Les analyses statistiques ne mettent pas en valeur de bénéfice, en termes de maladies cardiovasculaires, à remplacer le sucre ajouté par des édulcorants artificiels. « Cette étude à grande échelle suggère, en accord avec plusieurs autres études épidémiologiques sur les boissons édulcorées, que les édulcorants, additifs alimentaires utilisés dans de nombreux aliments et boissons, pourraient représenter un facteur de risque accru de maladies cardiovasculaires », explique Charlotte Debras, doctorante et première auteure de l’étude.

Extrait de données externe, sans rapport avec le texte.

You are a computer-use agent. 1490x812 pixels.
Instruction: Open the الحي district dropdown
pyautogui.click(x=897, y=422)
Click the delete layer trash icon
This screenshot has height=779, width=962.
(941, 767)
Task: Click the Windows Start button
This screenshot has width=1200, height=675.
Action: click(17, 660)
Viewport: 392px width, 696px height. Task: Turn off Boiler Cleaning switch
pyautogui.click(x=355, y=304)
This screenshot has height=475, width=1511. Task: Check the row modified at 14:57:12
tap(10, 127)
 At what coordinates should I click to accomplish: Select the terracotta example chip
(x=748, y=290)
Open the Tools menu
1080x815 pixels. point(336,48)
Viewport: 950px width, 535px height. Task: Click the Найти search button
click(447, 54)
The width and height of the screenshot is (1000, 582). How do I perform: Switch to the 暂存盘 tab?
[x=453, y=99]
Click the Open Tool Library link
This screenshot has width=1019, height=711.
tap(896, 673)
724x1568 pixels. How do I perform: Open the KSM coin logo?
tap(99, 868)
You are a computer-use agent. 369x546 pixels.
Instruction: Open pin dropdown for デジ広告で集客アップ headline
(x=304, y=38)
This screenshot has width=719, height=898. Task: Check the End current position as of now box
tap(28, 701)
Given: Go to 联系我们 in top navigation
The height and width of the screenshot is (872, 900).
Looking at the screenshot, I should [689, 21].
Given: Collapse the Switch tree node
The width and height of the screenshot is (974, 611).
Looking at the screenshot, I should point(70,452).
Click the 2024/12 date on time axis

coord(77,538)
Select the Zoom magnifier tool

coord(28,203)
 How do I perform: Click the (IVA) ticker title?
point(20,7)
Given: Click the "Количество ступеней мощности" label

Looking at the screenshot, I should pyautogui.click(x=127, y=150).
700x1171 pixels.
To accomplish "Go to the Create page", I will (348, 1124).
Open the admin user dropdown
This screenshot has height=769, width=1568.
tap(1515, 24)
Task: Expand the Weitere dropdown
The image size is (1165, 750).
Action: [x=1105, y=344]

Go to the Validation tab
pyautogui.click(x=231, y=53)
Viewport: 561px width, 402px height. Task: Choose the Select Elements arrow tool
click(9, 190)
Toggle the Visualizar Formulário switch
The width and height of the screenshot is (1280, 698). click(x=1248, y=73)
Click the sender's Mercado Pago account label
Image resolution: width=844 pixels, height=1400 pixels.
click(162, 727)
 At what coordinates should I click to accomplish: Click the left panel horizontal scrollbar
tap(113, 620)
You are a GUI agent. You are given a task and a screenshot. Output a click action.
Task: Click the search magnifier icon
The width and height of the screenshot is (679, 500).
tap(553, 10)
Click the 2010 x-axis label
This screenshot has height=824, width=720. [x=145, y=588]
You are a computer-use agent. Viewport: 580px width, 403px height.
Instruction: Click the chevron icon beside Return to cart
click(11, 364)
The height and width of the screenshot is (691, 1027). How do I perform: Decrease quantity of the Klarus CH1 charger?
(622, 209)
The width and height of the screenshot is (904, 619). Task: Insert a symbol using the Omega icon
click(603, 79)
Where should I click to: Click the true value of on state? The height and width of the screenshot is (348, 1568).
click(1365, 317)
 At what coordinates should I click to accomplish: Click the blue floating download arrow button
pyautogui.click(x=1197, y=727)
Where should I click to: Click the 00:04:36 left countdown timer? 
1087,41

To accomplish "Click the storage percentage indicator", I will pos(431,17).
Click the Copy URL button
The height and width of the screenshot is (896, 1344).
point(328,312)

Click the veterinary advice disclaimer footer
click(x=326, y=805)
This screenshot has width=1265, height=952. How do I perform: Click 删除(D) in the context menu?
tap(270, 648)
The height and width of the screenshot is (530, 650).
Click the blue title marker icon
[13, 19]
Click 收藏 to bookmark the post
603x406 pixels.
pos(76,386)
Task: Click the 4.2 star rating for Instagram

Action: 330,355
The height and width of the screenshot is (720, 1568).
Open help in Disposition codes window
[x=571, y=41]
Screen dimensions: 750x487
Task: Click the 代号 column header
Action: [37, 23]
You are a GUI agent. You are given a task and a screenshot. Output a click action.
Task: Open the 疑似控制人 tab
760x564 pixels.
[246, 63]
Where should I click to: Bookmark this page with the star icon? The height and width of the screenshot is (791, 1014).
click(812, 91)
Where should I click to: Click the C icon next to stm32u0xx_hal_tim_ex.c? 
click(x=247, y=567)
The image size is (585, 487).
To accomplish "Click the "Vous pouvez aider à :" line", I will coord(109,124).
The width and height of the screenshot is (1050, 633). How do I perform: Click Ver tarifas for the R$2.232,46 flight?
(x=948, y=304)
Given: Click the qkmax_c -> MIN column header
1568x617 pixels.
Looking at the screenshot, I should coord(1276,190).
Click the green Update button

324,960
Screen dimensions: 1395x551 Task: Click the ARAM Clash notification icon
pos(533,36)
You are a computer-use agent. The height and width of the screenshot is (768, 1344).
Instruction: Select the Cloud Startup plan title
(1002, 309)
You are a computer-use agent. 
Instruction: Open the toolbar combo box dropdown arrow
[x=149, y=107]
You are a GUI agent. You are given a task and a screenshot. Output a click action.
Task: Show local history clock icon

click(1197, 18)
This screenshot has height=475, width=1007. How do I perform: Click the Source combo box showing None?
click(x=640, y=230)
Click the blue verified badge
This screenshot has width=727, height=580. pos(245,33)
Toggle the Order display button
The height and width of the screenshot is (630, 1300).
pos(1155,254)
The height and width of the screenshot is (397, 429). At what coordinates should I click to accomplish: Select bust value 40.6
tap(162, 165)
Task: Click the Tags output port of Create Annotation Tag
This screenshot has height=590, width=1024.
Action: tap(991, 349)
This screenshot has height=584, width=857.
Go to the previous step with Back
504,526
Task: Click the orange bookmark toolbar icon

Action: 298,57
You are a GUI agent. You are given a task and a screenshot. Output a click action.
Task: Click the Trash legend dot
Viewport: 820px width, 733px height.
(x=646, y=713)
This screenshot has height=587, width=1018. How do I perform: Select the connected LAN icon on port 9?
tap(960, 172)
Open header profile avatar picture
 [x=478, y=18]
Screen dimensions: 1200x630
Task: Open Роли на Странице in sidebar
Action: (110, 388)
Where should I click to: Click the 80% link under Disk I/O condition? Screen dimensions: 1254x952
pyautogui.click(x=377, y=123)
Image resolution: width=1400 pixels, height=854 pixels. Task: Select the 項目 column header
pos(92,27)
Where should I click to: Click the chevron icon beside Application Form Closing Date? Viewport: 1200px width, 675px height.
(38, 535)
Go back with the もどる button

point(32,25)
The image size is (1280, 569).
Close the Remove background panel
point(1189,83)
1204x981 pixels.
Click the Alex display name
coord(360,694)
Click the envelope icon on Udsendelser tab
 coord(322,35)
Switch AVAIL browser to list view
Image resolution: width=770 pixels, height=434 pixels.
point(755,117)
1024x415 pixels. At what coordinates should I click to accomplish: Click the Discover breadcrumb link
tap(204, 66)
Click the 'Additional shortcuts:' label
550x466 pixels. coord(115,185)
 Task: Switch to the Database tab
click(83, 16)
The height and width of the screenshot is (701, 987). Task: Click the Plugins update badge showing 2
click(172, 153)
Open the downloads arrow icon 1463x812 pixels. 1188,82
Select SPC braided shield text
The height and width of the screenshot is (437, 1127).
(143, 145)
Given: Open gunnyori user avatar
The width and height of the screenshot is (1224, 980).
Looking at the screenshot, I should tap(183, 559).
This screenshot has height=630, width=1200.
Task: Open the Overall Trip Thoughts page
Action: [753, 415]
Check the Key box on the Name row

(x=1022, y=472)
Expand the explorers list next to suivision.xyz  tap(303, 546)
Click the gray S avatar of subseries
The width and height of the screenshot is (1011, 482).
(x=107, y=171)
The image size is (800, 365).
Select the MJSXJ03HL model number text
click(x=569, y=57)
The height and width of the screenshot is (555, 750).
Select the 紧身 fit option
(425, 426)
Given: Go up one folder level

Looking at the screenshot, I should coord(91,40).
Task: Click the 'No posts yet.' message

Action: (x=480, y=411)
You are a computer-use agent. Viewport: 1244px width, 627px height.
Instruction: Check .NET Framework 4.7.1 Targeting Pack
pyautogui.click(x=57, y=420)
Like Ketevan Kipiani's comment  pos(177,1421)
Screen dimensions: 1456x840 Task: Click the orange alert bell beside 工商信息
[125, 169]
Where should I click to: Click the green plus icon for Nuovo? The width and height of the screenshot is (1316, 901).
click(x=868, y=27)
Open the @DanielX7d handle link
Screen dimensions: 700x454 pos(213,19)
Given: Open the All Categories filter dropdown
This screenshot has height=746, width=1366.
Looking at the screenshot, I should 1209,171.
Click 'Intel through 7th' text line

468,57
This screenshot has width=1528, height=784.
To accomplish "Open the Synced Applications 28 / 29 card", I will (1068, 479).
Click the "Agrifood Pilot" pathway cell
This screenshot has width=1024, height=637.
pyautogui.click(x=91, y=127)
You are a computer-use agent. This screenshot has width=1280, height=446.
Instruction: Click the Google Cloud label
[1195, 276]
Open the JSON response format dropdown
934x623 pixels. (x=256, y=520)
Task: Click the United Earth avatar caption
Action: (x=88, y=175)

« Ces résultats, en accord avec le dernier rapport de l’Organisation mondiale de la santé (OMS) publié cette année, ne soutiennent pas l’utilisation d’édulcorants en tant qu’alternatives sûres au sucre. Ils fournissent par ailleurs des données importantes pour leur réévaluation en cours par l’Autorité européenne de sécurité des aliments (Efsa) et d’autres agences de santé publique dans le monde », conclut la Dr Mathilde Touvier.
Néanmoins, cette étude doit être répliquée pour que soient confirmés ces résultats. Malgré la prise en compte rigoureuse des facteurs confondants par les chercheurs français et des limites d'une étude observationnelle, plusieurs experts insistent, auprès du Science Media Centre pour distinguer corrélation et causalité.
* Qui regroupe des chercheurs et de l’Inserm, de l’Inrae, du Cnam et de l’Université Sorbonne Paris Nord.
** Ont été pris en compte l'aspartame, l'acésulfame-K, le sucralose, les cyclamates, la saccharine, la thaumatine, la néohespéridine dihydrochalcone et les glycosides de stéviol.